Syncthing: Sync Files Between a VPS and Your Computer Without the Cloud
How I set up Syncthing to keep a shared folder in sync between a Linux server and a Mac. No cloud services, no subscriptions, no privacy trade-offs.
Syncthing: Sync Files Between a VPS and Your Computer Without the Cloud
Some folders just need to live in two places at once.
I have a shared knowledge base — notes, projects, research, templates — that I edit from both a Linux VPS and my Mac. I needed it to stay in sync automatically, without having to think about it.
The obvious answer would be a cloud service: Dropbox, Google Drive, iCloud. But for a folder that contains work notes, decisions, and research, I prefer something that doesn’t route through someone else’s server.
Syncthing is the answer.
What is Syncthing
Syncthing is an open source, peer-to-peer file synchronization tool. There’s no central server — your files go directly from one device to another, encrypted in transit.
There are no subscriptions, no storage limits, no company reading your data. It’s maintained by an active open source community and has been around for over a decade.
How it works
The concept is straightforward:
- Every device (phone, laptop, server, Raspberry Pi) gets a Device ID — a unique cryptographically-generated identifier
- You pair devices by exchanging Device IDs
- You create a shared folder and choose which devices can see it
- Any file change propagates to the other devices automatically
Under the hood, all traffic is encrypted with TLS. Syncthing can connect in three ways:
- Direct TCP connection: the fastest option, when devices can reach each other over the network or internet
- QUIC connection: an alternative over UDP, useful if the TCP port is blocked
- Relay: when no direct connection is possible, it falls back to public relays — the relay sees only encrypted traffic and cannot read your files
Setting it up
On a Linux server (Ubuntu)
Syncthing is available in the official repositories:
sudo apt install syncthing
syncthing generate
This creates the configuration in ~/.local/state/syncthing/config.xml and generates the Device ID.
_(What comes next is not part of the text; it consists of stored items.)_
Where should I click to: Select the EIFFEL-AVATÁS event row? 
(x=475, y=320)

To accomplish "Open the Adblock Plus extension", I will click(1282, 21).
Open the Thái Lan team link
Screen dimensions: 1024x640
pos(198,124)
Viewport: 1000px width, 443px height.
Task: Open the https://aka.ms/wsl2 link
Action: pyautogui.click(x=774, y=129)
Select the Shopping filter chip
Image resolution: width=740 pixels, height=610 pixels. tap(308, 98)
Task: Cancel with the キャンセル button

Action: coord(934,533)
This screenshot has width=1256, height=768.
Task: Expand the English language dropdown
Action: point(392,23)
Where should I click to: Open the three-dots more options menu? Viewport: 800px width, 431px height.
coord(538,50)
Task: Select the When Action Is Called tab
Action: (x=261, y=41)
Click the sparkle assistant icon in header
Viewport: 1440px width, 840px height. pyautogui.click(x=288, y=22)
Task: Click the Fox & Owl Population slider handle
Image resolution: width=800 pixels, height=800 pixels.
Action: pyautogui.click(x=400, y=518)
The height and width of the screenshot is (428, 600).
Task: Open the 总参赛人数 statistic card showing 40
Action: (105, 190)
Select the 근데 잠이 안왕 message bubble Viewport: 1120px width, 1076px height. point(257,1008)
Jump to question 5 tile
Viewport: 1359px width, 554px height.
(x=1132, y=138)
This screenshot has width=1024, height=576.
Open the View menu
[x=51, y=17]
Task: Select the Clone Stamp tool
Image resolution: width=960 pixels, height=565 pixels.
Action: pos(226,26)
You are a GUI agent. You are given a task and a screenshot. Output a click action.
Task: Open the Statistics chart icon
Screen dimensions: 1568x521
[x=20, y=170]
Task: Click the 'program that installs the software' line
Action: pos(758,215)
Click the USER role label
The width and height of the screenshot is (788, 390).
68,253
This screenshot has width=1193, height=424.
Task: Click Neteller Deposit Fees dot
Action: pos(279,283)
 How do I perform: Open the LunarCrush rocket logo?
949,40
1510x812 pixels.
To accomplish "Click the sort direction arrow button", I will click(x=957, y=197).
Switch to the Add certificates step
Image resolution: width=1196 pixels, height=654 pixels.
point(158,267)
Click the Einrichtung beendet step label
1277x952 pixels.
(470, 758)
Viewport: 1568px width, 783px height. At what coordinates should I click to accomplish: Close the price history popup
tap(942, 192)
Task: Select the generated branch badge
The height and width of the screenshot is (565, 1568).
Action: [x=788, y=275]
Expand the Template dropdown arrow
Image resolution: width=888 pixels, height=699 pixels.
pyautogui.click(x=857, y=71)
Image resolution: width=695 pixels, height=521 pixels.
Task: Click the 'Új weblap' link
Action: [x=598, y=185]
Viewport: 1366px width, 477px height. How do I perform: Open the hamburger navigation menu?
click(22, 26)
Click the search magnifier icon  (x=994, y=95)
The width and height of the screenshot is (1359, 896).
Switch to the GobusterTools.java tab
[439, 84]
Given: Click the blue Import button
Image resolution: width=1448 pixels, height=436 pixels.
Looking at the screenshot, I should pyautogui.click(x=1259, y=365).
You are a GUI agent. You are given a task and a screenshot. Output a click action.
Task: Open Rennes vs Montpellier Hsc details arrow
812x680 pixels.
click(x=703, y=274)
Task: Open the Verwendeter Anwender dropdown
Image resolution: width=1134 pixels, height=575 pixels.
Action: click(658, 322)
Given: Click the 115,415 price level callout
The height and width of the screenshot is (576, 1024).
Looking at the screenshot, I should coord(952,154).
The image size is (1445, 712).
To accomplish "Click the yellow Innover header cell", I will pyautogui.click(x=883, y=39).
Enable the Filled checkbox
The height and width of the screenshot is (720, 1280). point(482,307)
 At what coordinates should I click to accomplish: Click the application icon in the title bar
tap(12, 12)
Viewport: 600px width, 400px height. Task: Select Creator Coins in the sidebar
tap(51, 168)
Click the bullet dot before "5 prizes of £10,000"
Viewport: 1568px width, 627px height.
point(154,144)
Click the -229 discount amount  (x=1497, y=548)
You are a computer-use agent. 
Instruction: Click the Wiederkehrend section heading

The web-based admin interface runs on http://127.0.0.1:8384. By default it listens only on localhost, so it’s only reachable from the server itself.
On a Mac
You can download Syncthing from syncthing.net or install it via Homebrew:
brew install syncthing
syncthing --no-browser
Then open http://127.0.0.1:8384 in a browser. The admin interface looks the same on every platform — consistent layout, same settings.
Pairing devices
From the Mac’s admin interface:
- Click “Add Remote Device”
- Paste the server’s Device ID (find it under Actions → Show ID)
- Give it a name and save
On the server side, accept the pairing request. The two devices are now connected. The initial connection can take a few seconds while Syncthing negotiates encryption and discovers the best route.
Sharing a folder
From any device’s admin interface:
- Click “Add Folder”
- Set a Folder ID — this must be identical on every device sharing the folder
- Choose the local path (e.g.
/home/user/shared-folder) - In the Sharing tab, select which devices should receive the folder
On the other device, Syncthing detects the shared folder and asks where to store it locally. Pick a path (e.g. ~/shared-folder) and synchronization starts automatically.
When a direct connection isn’t available
A common scenario: the server runs on a cloud provider without a public port open for Syncthing (port 22000/TCP).
Syncthing handles this gracefully by falling back to public relays. The relay passes encrypted traffic only — it cannot read the actual files — but synchronization can be slightly slower because data travels through an intermediary.
If a direct connection is preferred, there are a few options:
- Open the firewall port:
sudo ufw allow 22000/tcpon the server - Tailscale or ZeroTier: create a VPN between devices so they see each other as local
- Cloudflare Tunnel / WireGuard: a more structured approach for those already using a tunnel
For text files and occasional edits, the relay fallback works perfectly fine.
Real-world experience
Syncthing is the kind of tool you set up and forget about. After the initial configuration, it just works. Open a file on one device, edit it, and the changes are synced by the time you switch to the other device.
What stands out:
- No subscription. No monthly fee for any service tier.
- No storage limits. Sync as much as your disk allows.
- Actual privacy. Relays cannot decrypt the data passing through them.
- Cross-platform. Mac, Windows, Linux, Android, Raspberry Pi, NAS hardware — it runs on all of them.
- Fully open source. The code is public, auditable, and community-reviewed.
One thing to keep in mind: avoid editing the same file simultaneously on two devices. If that happens, Syncthing creates a conflict file (.sync-conflict-...). In practice, this is rare.
Conclusion
If you have a server and a computer and need to keep files in sync between them, Syncthing is the cleanest solution available. No cloud middleman, no account creation, no recurring payments. Install, pair, pick a folder, and it runs.
For me, it solved the problem of a knowledge base living on two machines. For someone else, it might be password vaults, project files, system configurations, or photos.
Whatever the use case, Syncthing does one thing and does it well: keeping files aligned, without a master.